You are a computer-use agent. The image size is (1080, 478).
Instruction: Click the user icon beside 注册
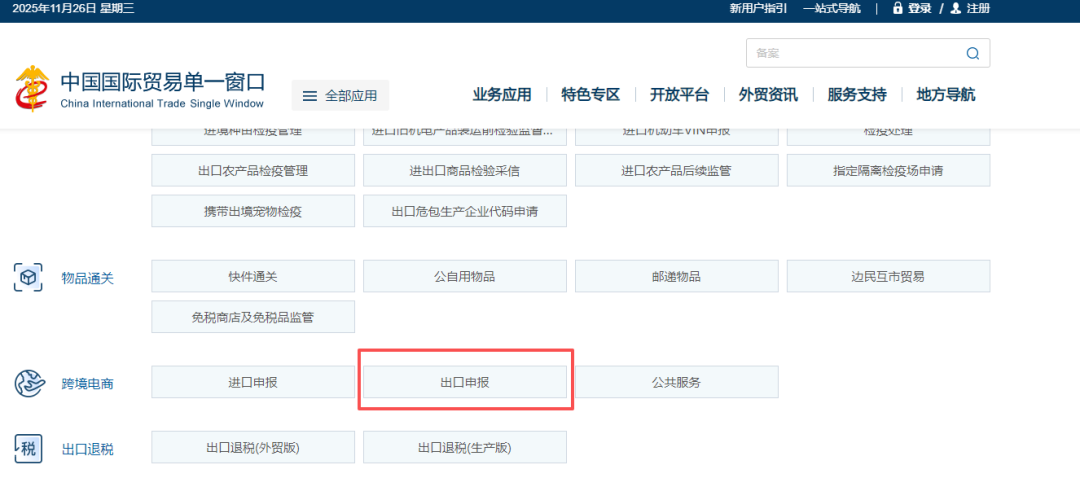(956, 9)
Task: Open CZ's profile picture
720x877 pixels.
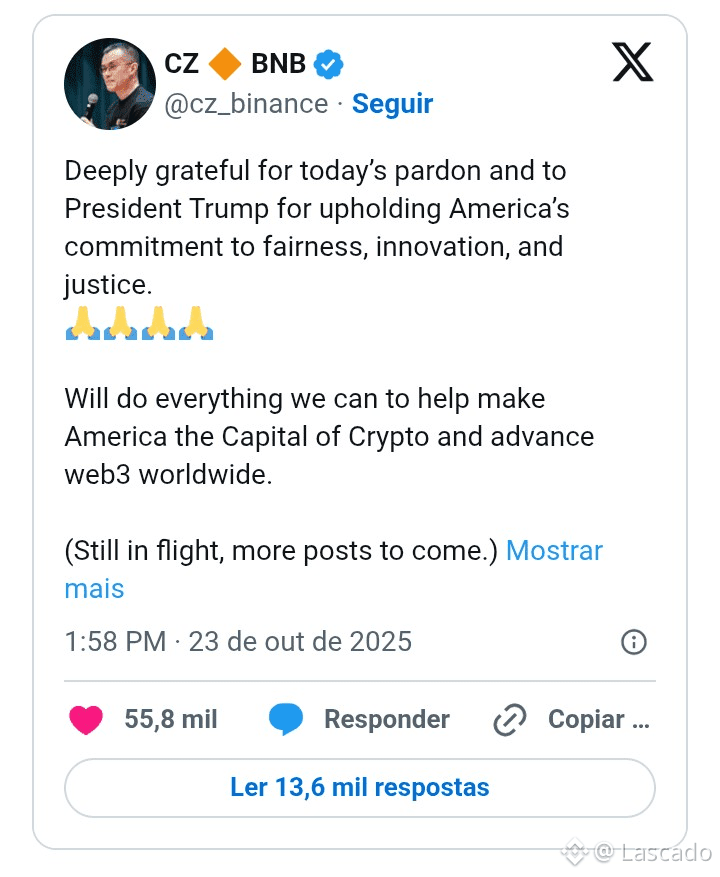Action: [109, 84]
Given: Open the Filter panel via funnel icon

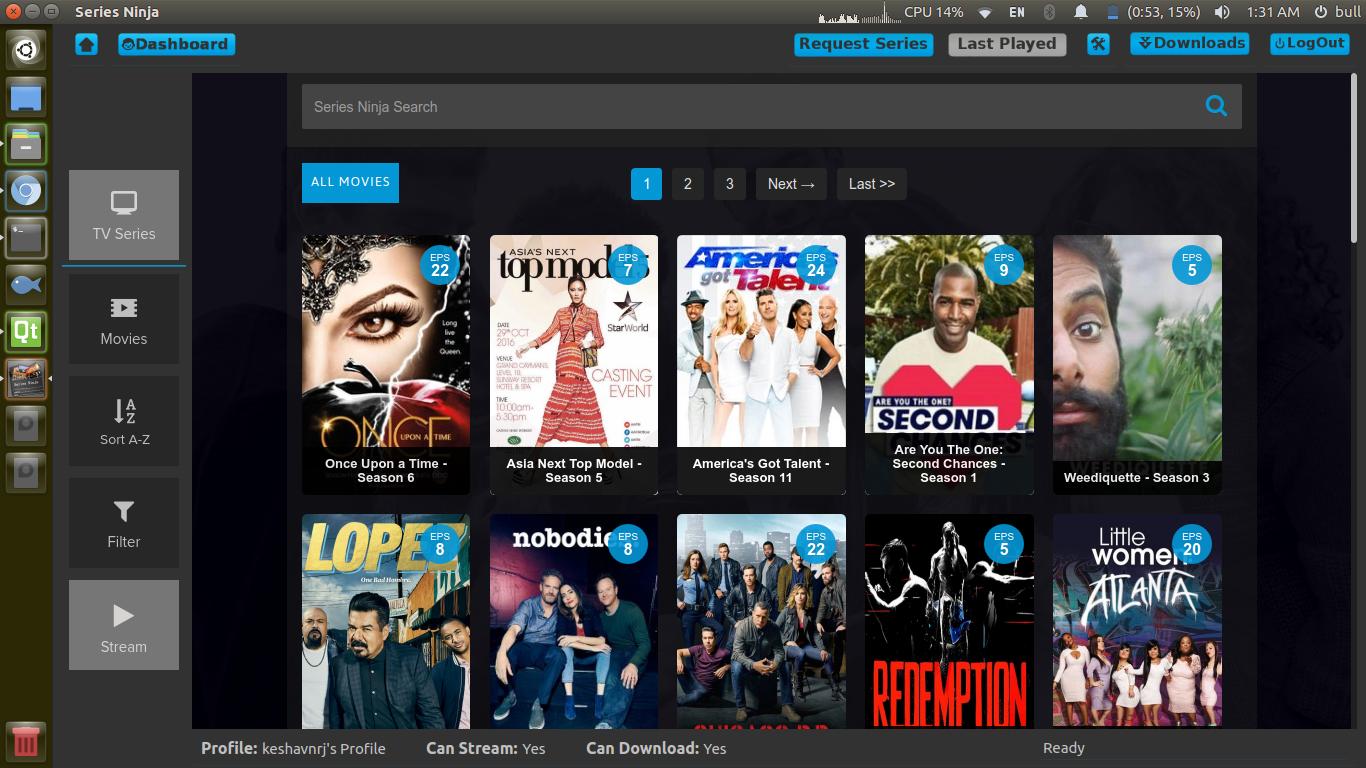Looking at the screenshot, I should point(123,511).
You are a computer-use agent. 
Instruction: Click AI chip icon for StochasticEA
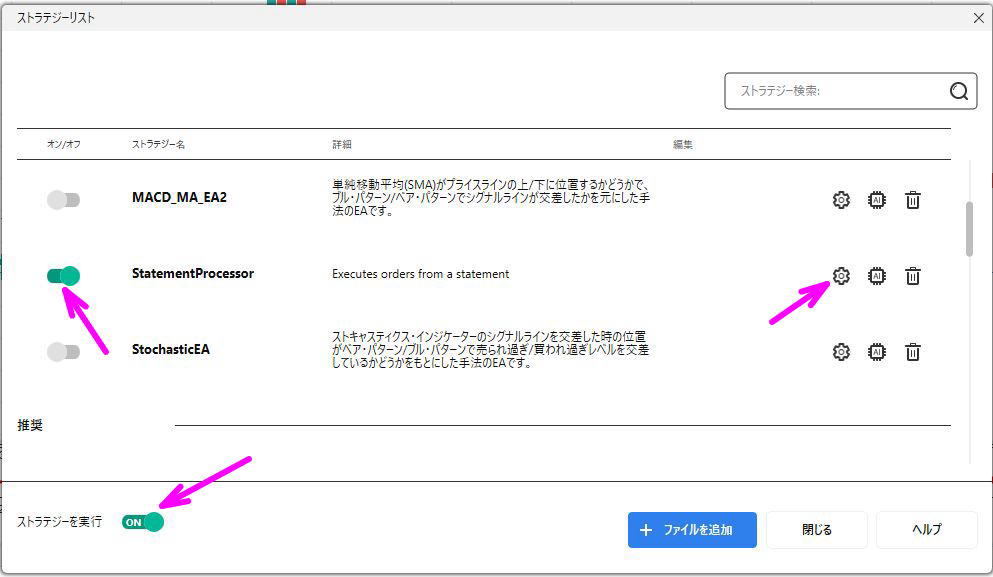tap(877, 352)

◆ ◆ ◆

CHALLENGE: Please give the data above as a Markdown table with the columns "Row" and "Line", one row per line and no rows for blank lines. Leave the pictures out of the table.

TASK SOLUTION:
| Row | Line |
|---|---|
| 1 | You are a computer-use agent. The image size is (1080, 478). |
| 2 | Instruction: Click the user icon beside 注册 |
| 3 | (956, 9) |
| 4 | Task: Open CZ's profile picture |
| 5 | 720x877 pixels. |
| 6 | Action: [109, 84] |
| 7 | Given: Open the Filter panel via funnel icon |
| 8 | Looking at the screenshot, I should point(123,511). |
| 9 | You are a computer-use agent.  |
| 10 | Instruction: Click AI chip icon for StochasticEA |
| 11 | tap(877, 352) |